Written instruction: Edit the records between the lines holding "Plano (36, 883)" and "Privacy Policy (49, 856)", inclusive, replacing "Acoustic" with "Thermal" and leaving everything else unchanged. Give back only those lines.

** START Entries provided **

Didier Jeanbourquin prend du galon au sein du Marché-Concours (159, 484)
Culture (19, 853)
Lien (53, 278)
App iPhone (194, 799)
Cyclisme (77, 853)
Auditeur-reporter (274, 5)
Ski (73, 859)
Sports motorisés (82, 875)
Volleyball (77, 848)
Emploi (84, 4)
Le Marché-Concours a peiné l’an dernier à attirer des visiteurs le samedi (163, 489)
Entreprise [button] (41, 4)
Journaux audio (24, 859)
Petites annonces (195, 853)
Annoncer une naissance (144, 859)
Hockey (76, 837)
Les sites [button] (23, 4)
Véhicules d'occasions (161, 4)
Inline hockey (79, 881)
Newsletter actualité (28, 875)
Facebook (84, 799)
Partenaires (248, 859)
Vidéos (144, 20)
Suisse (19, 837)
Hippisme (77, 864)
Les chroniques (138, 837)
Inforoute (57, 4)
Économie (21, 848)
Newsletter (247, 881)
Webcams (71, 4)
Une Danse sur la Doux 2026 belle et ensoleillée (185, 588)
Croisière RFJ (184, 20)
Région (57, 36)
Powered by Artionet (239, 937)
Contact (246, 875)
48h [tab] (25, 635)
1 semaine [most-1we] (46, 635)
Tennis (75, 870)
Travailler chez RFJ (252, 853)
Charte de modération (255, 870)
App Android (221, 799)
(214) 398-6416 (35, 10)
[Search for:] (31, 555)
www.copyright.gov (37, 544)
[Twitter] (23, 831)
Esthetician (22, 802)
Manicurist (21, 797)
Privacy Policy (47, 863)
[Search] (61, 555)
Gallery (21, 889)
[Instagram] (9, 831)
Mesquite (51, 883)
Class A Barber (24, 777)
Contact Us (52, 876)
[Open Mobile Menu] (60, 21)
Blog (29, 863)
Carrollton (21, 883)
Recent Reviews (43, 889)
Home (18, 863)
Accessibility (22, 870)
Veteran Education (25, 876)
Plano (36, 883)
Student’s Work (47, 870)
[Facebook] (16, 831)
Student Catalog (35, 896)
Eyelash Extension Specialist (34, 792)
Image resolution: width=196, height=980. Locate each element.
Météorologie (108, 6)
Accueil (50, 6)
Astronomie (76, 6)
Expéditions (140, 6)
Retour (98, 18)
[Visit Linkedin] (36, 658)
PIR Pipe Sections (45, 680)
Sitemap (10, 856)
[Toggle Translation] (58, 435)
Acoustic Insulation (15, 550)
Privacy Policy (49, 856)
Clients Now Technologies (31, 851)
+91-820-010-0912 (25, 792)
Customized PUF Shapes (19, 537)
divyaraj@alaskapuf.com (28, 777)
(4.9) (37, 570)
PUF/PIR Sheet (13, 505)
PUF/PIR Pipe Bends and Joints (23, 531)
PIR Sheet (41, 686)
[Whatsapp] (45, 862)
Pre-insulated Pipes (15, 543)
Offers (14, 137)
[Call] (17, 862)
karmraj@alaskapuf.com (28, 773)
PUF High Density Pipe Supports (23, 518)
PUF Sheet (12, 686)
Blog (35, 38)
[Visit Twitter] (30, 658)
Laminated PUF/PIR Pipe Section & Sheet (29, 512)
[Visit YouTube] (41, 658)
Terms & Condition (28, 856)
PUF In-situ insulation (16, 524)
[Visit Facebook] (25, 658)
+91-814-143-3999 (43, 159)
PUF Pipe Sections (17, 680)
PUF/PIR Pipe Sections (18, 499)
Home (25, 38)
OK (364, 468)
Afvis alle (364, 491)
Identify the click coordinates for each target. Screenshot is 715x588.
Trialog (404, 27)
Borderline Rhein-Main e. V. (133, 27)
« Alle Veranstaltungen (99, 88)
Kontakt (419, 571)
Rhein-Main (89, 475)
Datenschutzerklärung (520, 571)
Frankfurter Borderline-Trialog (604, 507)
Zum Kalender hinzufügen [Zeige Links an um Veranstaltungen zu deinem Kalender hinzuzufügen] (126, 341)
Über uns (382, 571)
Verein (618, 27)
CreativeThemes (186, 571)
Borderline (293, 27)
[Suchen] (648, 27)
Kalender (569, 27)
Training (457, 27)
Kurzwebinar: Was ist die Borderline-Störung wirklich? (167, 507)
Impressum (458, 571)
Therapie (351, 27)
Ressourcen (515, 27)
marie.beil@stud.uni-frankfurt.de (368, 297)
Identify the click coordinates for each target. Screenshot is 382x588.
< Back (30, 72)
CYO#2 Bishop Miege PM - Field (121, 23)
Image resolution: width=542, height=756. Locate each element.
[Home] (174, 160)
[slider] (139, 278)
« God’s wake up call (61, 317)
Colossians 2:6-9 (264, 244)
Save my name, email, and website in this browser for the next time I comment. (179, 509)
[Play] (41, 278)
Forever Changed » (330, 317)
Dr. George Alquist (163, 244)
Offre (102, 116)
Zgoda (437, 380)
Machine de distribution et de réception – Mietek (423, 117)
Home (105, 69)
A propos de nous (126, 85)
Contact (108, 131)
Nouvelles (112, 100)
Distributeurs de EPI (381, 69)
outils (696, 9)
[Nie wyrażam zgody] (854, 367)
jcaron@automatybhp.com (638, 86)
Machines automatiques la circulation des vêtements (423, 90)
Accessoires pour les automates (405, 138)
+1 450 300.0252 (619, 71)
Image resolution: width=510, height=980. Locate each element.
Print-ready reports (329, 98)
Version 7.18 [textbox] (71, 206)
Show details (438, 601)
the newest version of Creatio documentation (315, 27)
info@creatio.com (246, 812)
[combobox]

** END Entries provided **

Response below:
Plano (36, 883)
Student’s Work (47, 870)
[Facebook] (16, 831)
Student Catalog (35, 896)
Eyelash Extension Specialist (34, 792)
Image resolution: width=196, height=980. Locate each element.
Météorologie (108, 6)
Accueil (50, 6)
Astronomie (76, 6)
Expéditions (140, 6)
Retour (98, 18)
[Visit Linkedin] (36, 658)
PIR Pipe Sections (45, 680)
Sitemap (10, 856)
[Toggle Translation] (58, 435)
Thermal Insulation (15, 550)
Privacy Policy (49, 856)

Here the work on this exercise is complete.